Most married couples dream about their lives as empty nesters. Days of the freedom of not being tied to a dependent's needs and coming home to the clean house I left this morning sound glorious. I once told my husband that I was worried for the empty nest because we had never been married without children. What would we talk about? He said we would find something. Now I worry that we will never have an empty nest, and not because our son decided to be a basement dweller.
Earlier this year, imaging demonstrated the signs of early stage Alzeimer's in my mother's brain. A more recent visit to a neurologist officially diagnosed her with mild dementia. The next day (literally), Mom ended up in the ER due to crippling pain in her back and leg. She was unable to stand up straight and could barely walk to the car. Several days of heavy pain meds escalated the symptoms of Mom's dementia, resulting in hallucinations and delusions. Surgical anesthesia 2 days in a row escalated the symptoms to another heightened level. More heavy pain meds tipped the scales to her becoming combative, making wild accusations because of her delusions, and landing her on the psych floor on very different medication.
It was an eventful 2 weeks.
As Mom came out of sedation on the psych floor, she was back to the level of crazy she had been on those first pain meds, with periods of lucidity mixed in. Some eye opening conversations were had during those lucid moments. She learned that my sister and BIL had NOT robbed her blind, emptied her house, or snatched her dog right our of her arms. (Considering she knows that I'M the one taking care of the dog, one would think she would have accused ME of that one.) She learned that there had not been a break-in at the hospital, that the cops had not been running through the halls, and that she had not been arrested by Nazis or spent the night in the county lockup.
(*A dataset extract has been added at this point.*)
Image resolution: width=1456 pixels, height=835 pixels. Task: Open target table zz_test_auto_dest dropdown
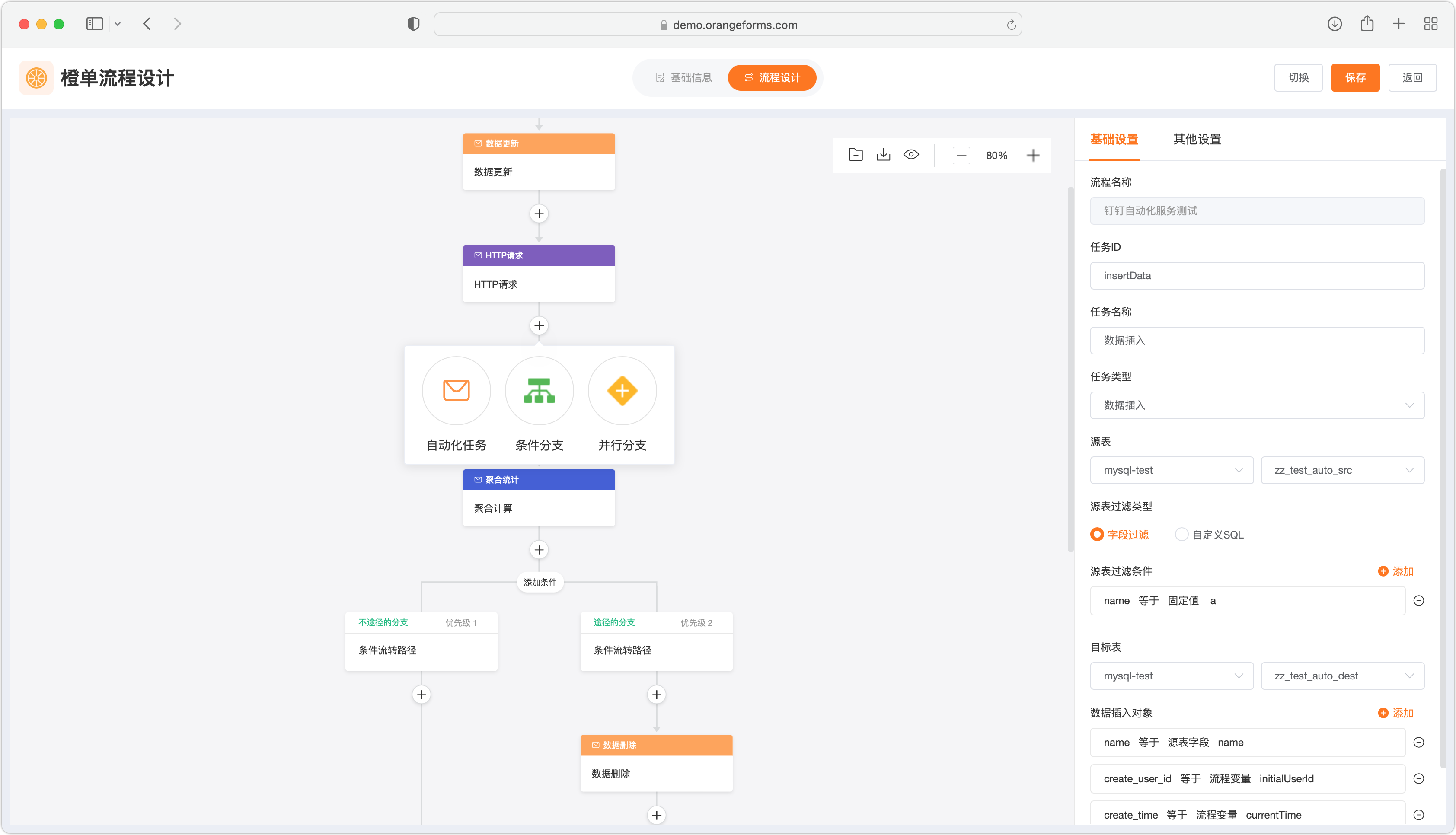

She also came to the conclusion that she should no longer live independently. Then she asked my husband if he and I would move in with her.
The few people I've talked to about this have known be for many years and never thought I'd ever leave. So it's understandable that they would ask if there was a possibility of moving Mom here. There are several reasons why that makes less sense than us moving in with her. First, there is still an adult child living in our house. There are no real bedroom options for her. Second, we live in a bi-level house with lots of stairs. Mom has had 3 lumbar fusion procedures in 6mos. Probably shouldn't be doing stairs. Third, people with dementia function much better in familiar surroundings and adhering to a regular routine. For HER sake, we will be relocating to Cincinnati.
Am I happy about this? No. Am I being incredibly selfish to feel the way I do? Yes. She took care of me and my family for YEARS. Now it's my turn to take care of her. I knew earlier this year that this would be a possibility as the disease progressed, but I was expecting years from then, not months.
When are my husband and I going to have that coveted empty nest now? Likely when we're too old and decrepit to truly enjoy it.